Travel kits get a makeover with Trific collaborative packaging project

Travel kits get a makeover with Trific collaborative packaging project

© Trific

Trific, a project uniting FutureLab & Partners, Holmen Iggesund, Yangi and Optima Packaging Group, has created a travel kit for dry cosmetics in formed fiber shells. Developed in six months, the protoype aims to show how collaboration can accelerate development of more sustainable, high-end beauty packaging as an alternative to rigid plastics. 

Trific, spearheaded by tech accelerator FutureLab & Partners, unites Swedish paperboard producer Holmen Iggesund, packaging solutions company Yangi and German filling and barrier solutions specialist Optima Packaging Group. The companies co-developed a 48-hour travel kit prototype in under six months. Each of the kit’s three products - waterless hand soap, body soap and toothpaste - are housed within an individual unit that can be detached.

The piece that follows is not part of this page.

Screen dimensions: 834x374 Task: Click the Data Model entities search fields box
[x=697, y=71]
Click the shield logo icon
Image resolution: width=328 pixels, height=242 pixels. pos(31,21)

The wood fiber, supplied by Iggesund, was transformed using fellow Swedish company Yangi’s dry forming technology.“ We can produce 3D-formed packaging directly from cellulose pulp in one machine line at a 30% lower cost than existing fiber-based solutions, with no water and less energy use, resulting in a 75% reduction in CO2 emissions,” affirms Yangi Founder Anna Altner. Once formed, the package goes to Optima Packaging Group, whose airtight barrier solution is sprayed in line. According to FutureLab & Partners, the graphic patterns on the pack “represent three modes of transportation for travel: air, sea and ground.”

Industry first

“It all sounds so simple, but providing dry cosmetics in a travel kit made from renewable materials has never been done before,” Hein van den Reek, Director Future Packaging, Holmen Iggesund, said in a statement. “And it has only been achieved now through collaboration.”

“The ability through design to synthesize the essence of what technology can offer and what the user needs are, is embodied in the ability to visualize and prototype,” sums up Liselotte Tingvall, CEO FutureLab & Partners. The tech accelerator tells Formes de Luxe that waterless cosmetics is “a category that could be much more luxury and premium if executed in the right way. Luxury brands should really look to explore this further.”